JSE-listed information and communication technology (ICT) group, Alviva Holdings, has, through its subsidiary Solareff, acquired 75% of GridCars, a Pretoria-based startup that focuses on the manufacture of electric vehicle (EV) charge points and back office charge point management systems.
Solareff is a specialist renewable energy solutions company that installs medium- to large-scale rooftop and ground-mounted solar photovoltaic (PV) projects.
“We were looking to expand in the field of green energy and the next step for us was green mobility,” says Solareff MD Jaco Botha.
EVs are zero-emission vehicles. If charged by solar power, they are completely environment-friendly, depending on the manufacturing process at the vehicle plant.
GridCars director Winstone Jordaan will retain 25% shareholding in the company.
He says GridCars can deliver products such as charge points and EV public charging billing systems, as well as the ICT systems related to charging infrastructure.
Real-time interactive eMobility software, for example, allows users to find available charge points and to manage the rates and billing for energy consumed. EV users can also monitor charging sessions, possible costs and charge history.
“These all form part of the back-office services we provide,” notes Jordaan.
“We understand the core technologies and platforms necessary to make an EV network operate efficiently.
“Three industries are in the process of merging very quickly as the use of EVs expand – the ICT, transport and energy sectors.”
Jordaan says GridCars, as a startup, was too small to convince vehicle manufacturers that it could provide the comprehensive services required to implement EV charging infrastructure in South Africa.
The Solareff investment, however, serves as a significant boost to the GridCars balance sheet.
“Our aim is to give GridCars the critical mass to scale up quickly,” notes Botha.
GridCars will, under the wing of Solareff, look at rolling out EV charging infrastructure across South Africa – at a pace relative to the introduction of EVs to the local market – with the option of solar power as the energy source whenever possible and desirable, he says.

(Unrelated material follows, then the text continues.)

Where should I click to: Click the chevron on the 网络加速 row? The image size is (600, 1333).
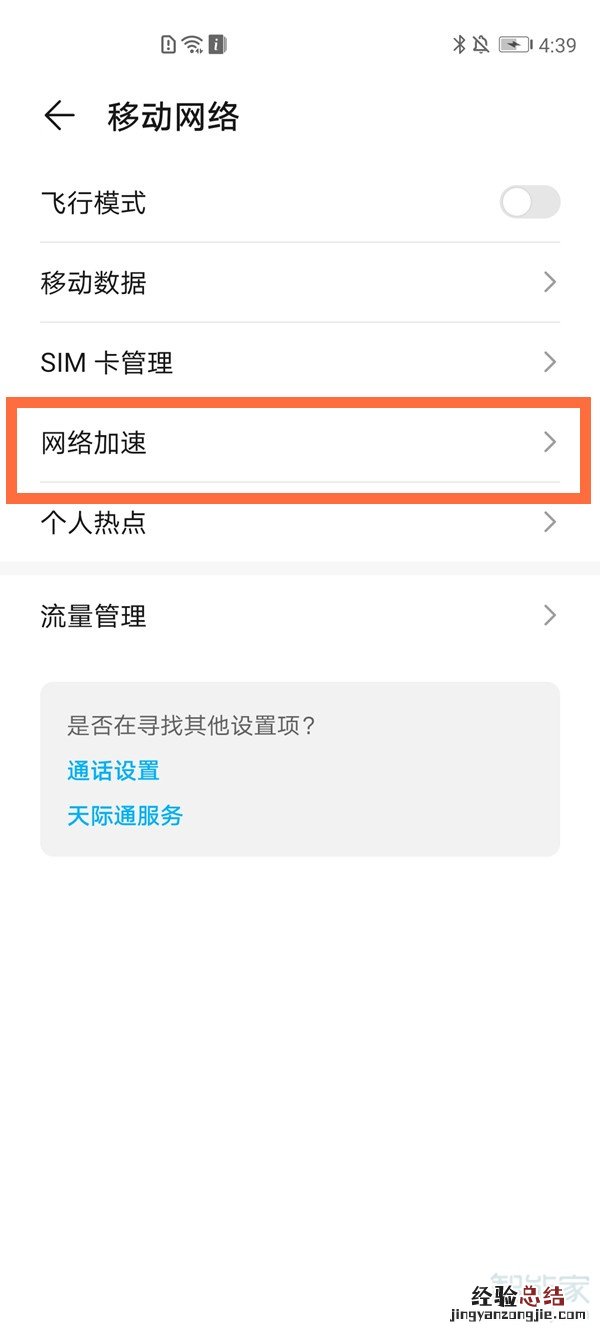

“We will look at developing our own charging network, while also developing charging networks for clients, such as property developers, fuel stations and home owners.”
Jordaan says the investment will, for example, allow GridCars to carry greater stock, ensuring availability of charge points on a short turnaround time.
“We will also be seeking incentives from government as we roll out the network.”
There are currently around 100 EV charging points in South Africa, largely at dealerships, the homes of EV owners and selected retail developments. (See evcharging.co.za) Almost all of these are managed by GridCars.
There are two EVs available in South Africa, namely the Nissan Leaf and the BMW i3. Other vehicles also requiring charging includes the BMW i8 plug-in hybrid.
Audi plans to introduce its first EV in South Africa in 2019, with Jaguar to also do so by the end of 2018, or the start of 2019.
“There are currently around 2 500 plug-in vehicles in South Africa, of which 600 are EVs,” says Jordaan.
GridCars can provide two types of charging technologies – AC and DC.
DC charging systems are normally associated with fast-charging, and are traditionally also more expensive than AC charging systems.
GridCars has locally developed AC charging systems available. The current DC system on offer is imported, but Jordaan is pursuing a partnership agreement that could secure 50% local content on the system.
“We can fully support the infrastructure we put in place. There is no need to rely on overseas expertise,” says Jordaan.
“Our system also adheres to all the necessary ISO-standards.”
GridCars’ infrastructure can also accommodate both charging connectors, namely type 1 and type 2, as used by various vehicle manufacturers.